The vast majority of children will like nothing better than an array of junk food - mini sausages, burgers, chicken nuggets (and lashings of tomato ketchup), white bread and crisps, followed by cakes, biscuits, mini-chocolate bars, all washed down with vast quantities of fizzy drinks.
While this is a menu that strikes a chill into many parents' hearts, there are several good reasons for providing this sort of food: the children love it (and it's a party that is primarily for the children); there are very few children who won't be able to find something to eat given this sort of choice (many children are unbearably faddish about their food); it's cheap and takes virtually no preparation.
Even if you are normally meticulous about the food you eat, you might consider making an exception for a child's party. It will certainly make your life easier.

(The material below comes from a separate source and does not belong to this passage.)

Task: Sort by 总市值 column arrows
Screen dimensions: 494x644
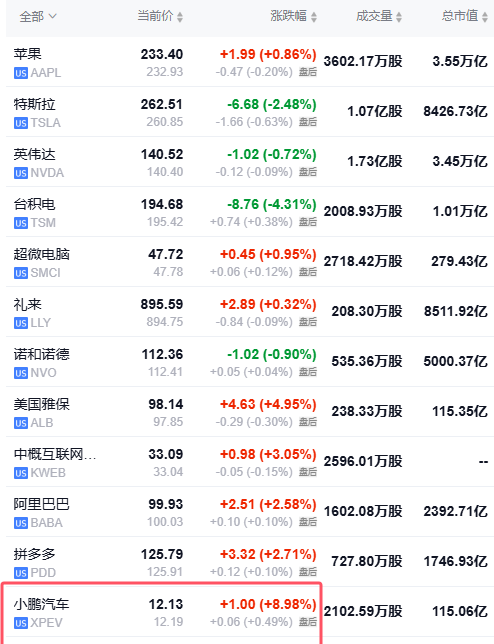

If the junk menu sticks in your gorge, you are confronted with the very real challenge of creating a meal that all your guests will actually eat. The likelihood of succeeding is minimal, so you have to accept at the outset that there will be refusals, rejections and possibly tantrums. If you are prepared to countenance this sort of behaviour, then the choice is yours.
If you run a strictly organic/vegetarian/vegan/macrobiotic household and you are taking your child to a party, you really should grit your teeth and accept that your child may be offered food that you would normally find unacceptable.
It is the height of bad manners to berate the host with a list of banned foods. It is highly insulting, implying that they are the purveyors of poisons (even if you believe this to be true). They will feel castigated for their choice of food, and may even feel steamrollered into trying to find an alternative (which could be the last straw for the frazzled party-giver).
Allergies and food intolerances are, of course, a different matter. If your child suffers from any sort of allergy or adverse reaction to food, then you should ring the host beforehand to let them know that this is an issue.
If the allergy is life-threatening, then you might suggest that you will send the child to the party with his/her own sandwiches etc. You could even offer to stay at the party (or return in time for the birthday lunch/tea) to keep an eye on what your child is eating. All these suggestions are perfectly acceptable if a real health issue is at stake.